There is, most assuredly, plenty of pork, waste, fraud, and abuse that could be trimmed today, but to make a real budget-balancing dent, we’ve got to reform entitlements. That’s where the point about political possibilities comes in. Here’s Kevin Williamson, a devout fiscal conservative, surveying the landscape and finding … virtually no appetite among voters for that:
My pessimism is rooted in my belief that there is not in reality a very large market for meaningful fiscal conservatism. People tell pollsters that they support balanced budgets and that they believe that our entitlement programs need to be reformed, and they tell them even more strongly that they oppose virtually all of the measures necessary to balance the budget or to reform entitlements…
But 2016 questions aside (and we really should put them aside for the moment), we must consider the question of how large a market there is for fiscal conservatism, and to answer that we might consider what will become of Representative Ryan’s newest budget proposal. Representative Ryan’s newest budget is very similar to his previous submissions, which laid down important fiscal markers but went nowhere politically. His budget submissions have never been perfect — nothing in real politics is perfect — and Senator Paul called Ryan’s 2012 proposal “tepid,” which exemplifies the underlying problem: Representative Ryan’s sober and compromising approach to fiscal conservatism is not aggressive enough to satisfy deficit-and-spending hawks, but it is too aggressive for the revealed preferences of the American electorate, who have provided themselves with Harry Reid and Barack Obama to act as prophylactics against fiscal reform.
Critics on the right will say that this new budget is not the best we can do, and they are correct: It is by all appearance far beyond the best we can do at the moment. The American public would be lucky to see the enactment of this budget, which would reduce the deficit down to digestible levels quite quickly. But they have no apparent appetite for it. Representative Ryan performs his thankless task admirably, but he is peddling broccoli outside of Baskin-Robbins.
Williamson wrote another piece along these lines recently, specifically regarding Rand Paul’s nascent presidential candidacy, and concluded that Paul’s a dead man walking because Americans really don’t oppose big government. They say they do, agreeing broadly when asked whether the federal leviathan’s too big and spends too much. But when you get into specifics about the programs that are driving the looming debt crisis — Social Security and Medicare — you find large majorities are reliably opposed. I’ve flagged polls before in which people are asked which parts of government, among 20 or listed, they’d like to see the feds spend less on. Reliably, the only item that draws majority support is foreign aid. How do you balance the budget soon in a political climate like that? Why would Ryan or the House GOP even propose doing so seven months out from a midterm election, given that Democrats will turn it into a Mediscare jamboree? The reason Ryan’s budget delays deep cuts is, I thought, because he understands that those cuts are impossible anyway until Republicans control government again. Nothing’s happening until 2017 at the very earliest. In which case, why destroy him for not envisioning action now?

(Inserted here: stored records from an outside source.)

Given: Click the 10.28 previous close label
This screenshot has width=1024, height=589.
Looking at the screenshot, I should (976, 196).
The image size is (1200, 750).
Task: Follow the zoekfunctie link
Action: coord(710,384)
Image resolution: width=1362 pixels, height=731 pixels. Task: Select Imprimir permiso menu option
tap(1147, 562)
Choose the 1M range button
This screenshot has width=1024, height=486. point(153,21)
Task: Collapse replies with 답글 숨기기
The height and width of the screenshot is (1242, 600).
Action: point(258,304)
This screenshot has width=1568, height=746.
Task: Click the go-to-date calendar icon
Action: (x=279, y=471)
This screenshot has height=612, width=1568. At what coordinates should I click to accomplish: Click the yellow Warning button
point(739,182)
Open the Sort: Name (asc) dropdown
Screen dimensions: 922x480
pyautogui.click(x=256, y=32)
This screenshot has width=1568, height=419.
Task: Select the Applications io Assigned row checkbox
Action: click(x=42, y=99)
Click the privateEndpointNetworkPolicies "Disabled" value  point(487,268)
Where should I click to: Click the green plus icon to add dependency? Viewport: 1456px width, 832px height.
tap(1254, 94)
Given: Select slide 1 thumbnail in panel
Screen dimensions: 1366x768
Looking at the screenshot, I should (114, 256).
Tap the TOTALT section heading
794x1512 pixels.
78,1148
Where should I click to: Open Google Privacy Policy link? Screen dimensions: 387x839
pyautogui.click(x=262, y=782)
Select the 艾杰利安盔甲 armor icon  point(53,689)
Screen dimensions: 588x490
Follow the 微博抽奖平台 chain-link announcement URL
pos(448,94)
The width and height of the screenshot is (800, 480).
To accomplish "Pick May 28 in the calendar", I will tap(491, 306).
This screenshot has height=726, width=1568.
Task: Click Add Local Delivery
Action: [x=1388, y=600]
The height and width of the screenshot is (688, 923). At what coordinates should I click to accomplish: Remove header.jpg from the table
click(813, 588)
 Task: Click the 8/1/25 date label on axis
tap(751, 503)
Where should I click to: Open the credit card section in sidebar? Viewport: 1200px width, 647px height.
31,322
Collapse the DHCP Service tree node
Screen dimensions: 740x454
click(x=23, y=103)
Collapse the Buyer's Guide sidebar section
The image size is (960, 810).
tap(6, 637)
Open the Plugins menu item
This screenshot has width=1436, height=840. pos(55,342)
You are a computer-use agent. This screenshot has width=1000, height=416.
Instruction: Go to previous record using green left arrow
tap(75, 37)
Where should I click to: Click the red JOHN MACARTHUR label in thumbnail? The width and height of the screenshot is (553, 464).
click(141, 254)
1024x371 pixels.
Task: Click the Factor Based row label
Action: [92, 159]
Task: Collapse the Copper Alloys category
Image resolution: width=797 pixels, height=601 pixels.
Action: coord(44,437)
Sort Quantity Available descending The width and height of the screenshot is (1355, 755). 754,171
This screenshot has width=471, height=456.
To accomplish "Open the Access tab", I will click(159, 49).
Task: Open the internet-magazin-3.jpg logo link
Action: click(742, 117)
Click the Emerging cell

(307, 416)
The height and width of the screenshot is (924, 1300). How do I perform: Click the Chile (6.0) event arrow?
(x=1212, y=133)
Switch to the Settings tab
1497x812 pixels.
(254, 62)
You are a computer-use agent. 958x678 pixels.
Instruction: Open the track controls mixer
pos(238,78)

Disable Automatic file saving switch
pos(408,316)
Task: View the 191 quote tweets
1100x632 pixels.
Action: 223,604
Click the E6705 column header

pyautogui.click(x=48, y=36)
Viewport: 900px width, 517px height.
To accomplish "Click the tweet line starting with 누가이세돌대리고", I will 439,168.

One other thing I don’t understand: As Williamson notes, Ryan’s new budget isn’t much different from his last three budgets, which collectively made him a rock star in the GOP and landed him on the presidential ticket in 2012. Ryan himself notes the similarity in responding to Palin in the clip below (at 2:45). If delaying a balanced budget and phasing in Medicare reforms very gradually is RINO squishery, why were there so many people cheering this guy on for three years?